While most respondents to a survey of young adults felt comfortable discussing death as an abstract concept, they noted also having a more difficult time fathoming the prospect of dying. Consequently, they were far less likely to have specific plans in the case of an unexpected death.
Inspired by preliminary interviews conducted with field experts and a diverse range of potential users, Momentaria is a platform for young adults especially to collect Moments—individual plans, ideation, preferences, and even unlockable messages for postmortem care. The users can sit down and fill out a questionnaire on the platform or they can sync with social media and collect Moments through widgets and extensions in their everyday online lives. Momentaria also asks users to designate Trustees who consent to reviewing and carrying out the user’s final wishes to the best of their ability in the event of death.
Each Moment is not legally binding on its own, but it starts conversations early to raise family members’ awareness of each other’s wishes. When individuals are informed of options and can evaluate them together earlier, they will engage in more emotionally, financially, and environmentally responsible deathcare practices.
The traditional American funeral is costly both financially and environmentally.
A lack of planning leads to ambiguity; ambiguity can lead to family disputes and estrangement.

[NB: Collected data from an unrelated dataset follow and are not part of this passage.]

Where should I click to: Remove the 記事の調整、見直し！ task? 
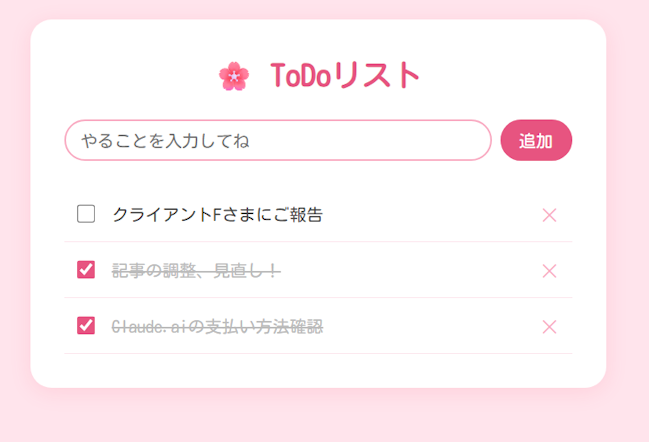coord(549,271)
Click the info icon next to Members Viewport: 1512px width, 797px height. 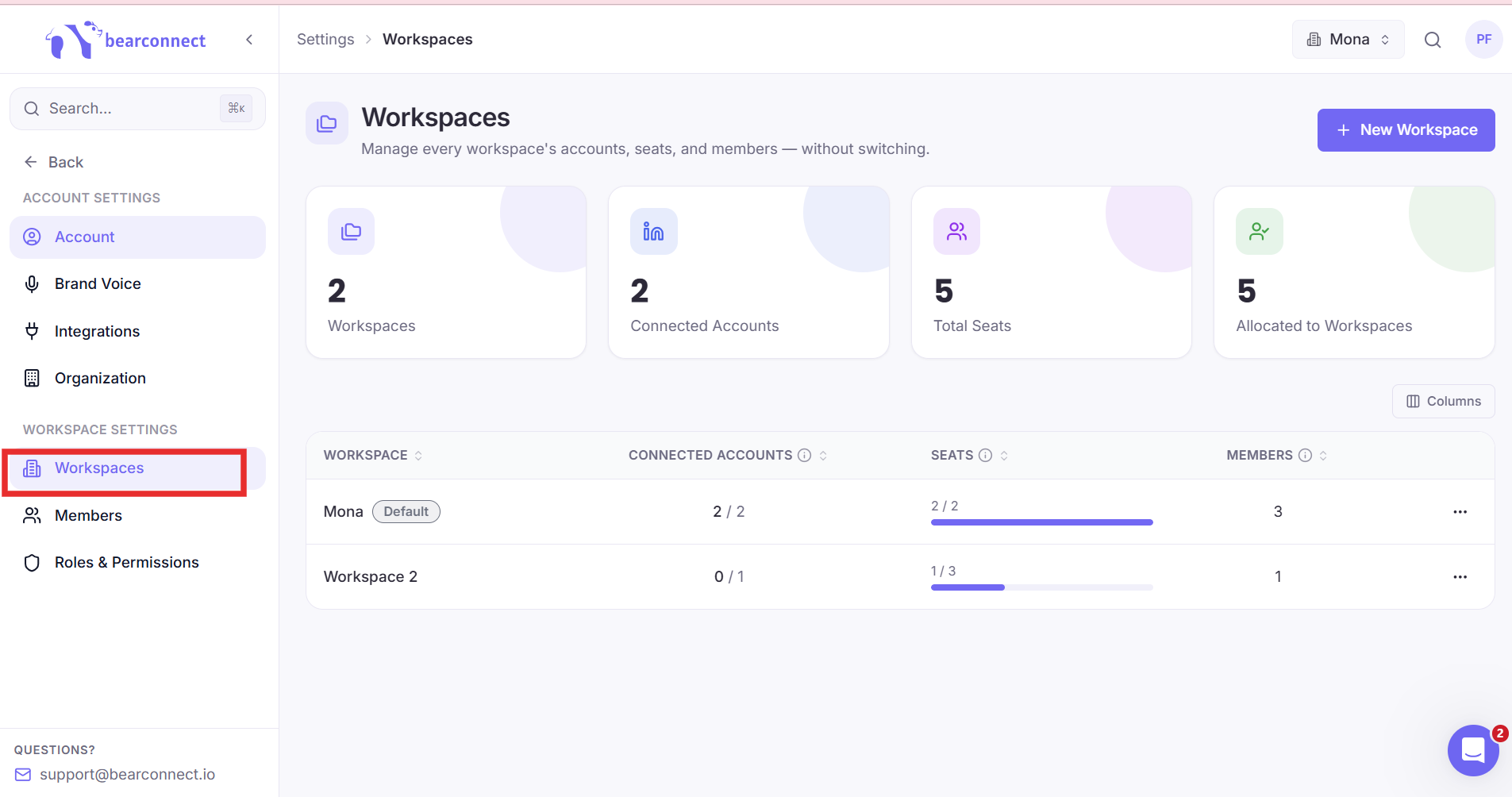point(1305,455)
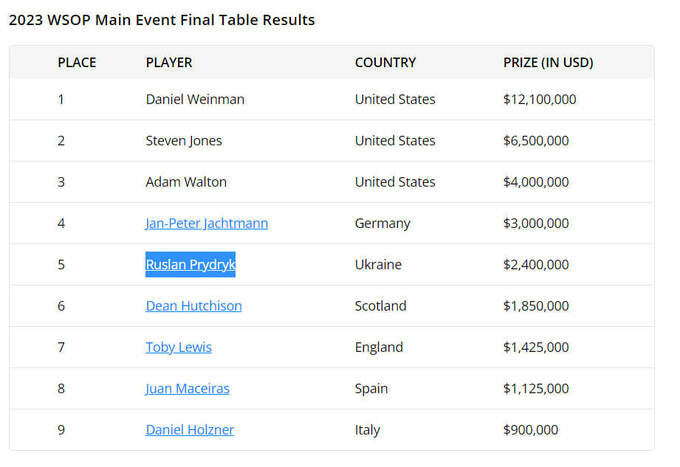Open the Daniel Holzner link
Image resolution: width=680 pixels, height=467 pixels.
pyautogui.click(x=189, y=429)

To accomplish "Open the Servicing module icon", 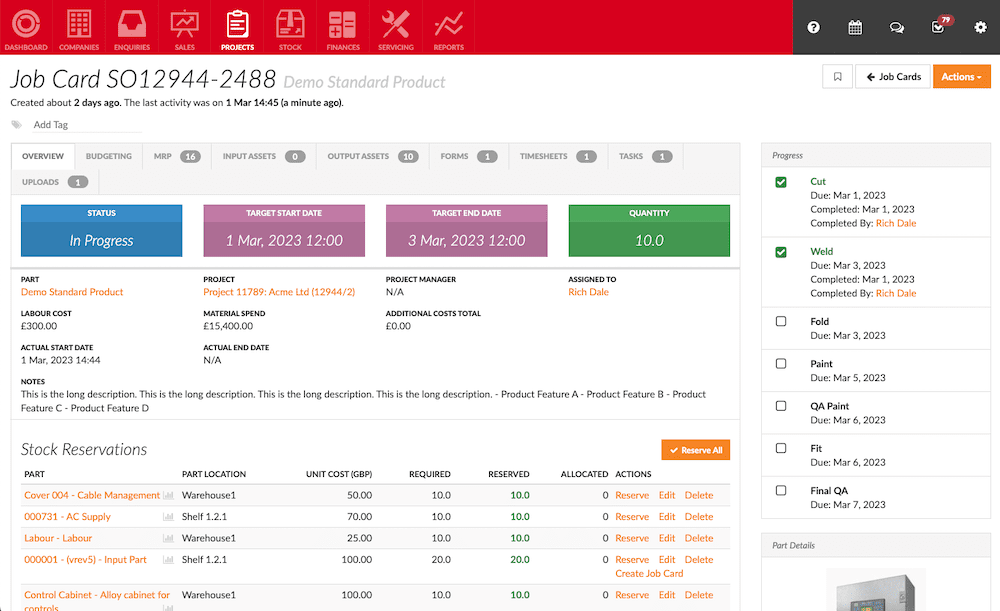I will (x=395, y=27).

There is a distrust of the stereotypical funeral home, yet all families must utilize them.
When young adults are in college or are living on their own for the first time, they tend to not have any Advanced Directives, Wills, Trusts, or other such documentation. This is mostly due to the fact that they usually do not own property or have an established family of their own.
Although young adults may not have specific official plans, scattered preferences and ideation may reveal themselves randomly during casual conversations with loved ones. By normalizing the discussion of death, we can perhaps promote the awareness, support, trust, and reassurance young adults and their families could use throughout the rest of their lives.
From my secondary research and guided interviews with adults who have experienced bereavement and making postmortem care arrangements, I derived the following insights:
Younger people find it difficult to recognize death as a non-abstract inevitability.
End-of-life planning details can come up randomly in casual conversation.
When learning funeral options, families should have time to leave, discuss, and return.
Planning or making arrangements ahead of time eliminates guesswork.
An individual’s personal planning process should include family members as well.
Discussing end-of-life plans regularly helps ease family into process.
Participating in planning or carrying out final wishes can help the bereaved mourn together.
Based on my insights, I kept the following principles in mind. They acted as my goals for my final concept throughout the ideation process. Whatever Momentaria grew into, I wanted to make sure it would:
Casually create opportunities to talk about death
Make individual’s final wishes known to inner circle ahead of time
Allow time for users to leave, discuss, and return
Emphasize common experience to facilitate conversation
Use sensitive language for uninitiated
Emphasize memories over objects
Respect privacy and willingness to participate for people who grieve differently
Be a small ritual that can be easily incorporated into traditional rituals
Can happen spontaneously, and has capacity to benefit and be incorporated into daily lives
An individual response recorded by the user.
The list or gallery of moments as seen on a user’s personal Momentaria page.
An individual who has been entrusted full access of the user’s collection of moments postmortem. Anyone in the user’s contacts can be tagged, but a trustee must be a Momentaria account holder.
After syncing contacts, a user can tag a person and notify them of a moment that is relevant to them.
The Collection is a gallery of the user's responses to fundamental Moments, or those that they created on their own. The user can create, edit, and delete their own Moments throughout their life. However, while a Trustee can see the user's Collection, in the case the user has died they are only able to either mark the Moment as Fulfilled or Add Notes for themselves and other Trustees (especially in the case the Moment is unfulfillable).
The Extension/Widget allows the user to add a Moment without interrupting their usual day-to-day browsing.
The Message Center allows the Momentaria Team to inform the user of site updates and remind them to update their information after life-changing events. Users can also message one another to share Moments, or even coordinate fulfillment between trustees.
When individuals and their families are informed of options and can evaluate them together earlier, they will engage in more emotionally, financially, and environmentally responsible deathcare practices.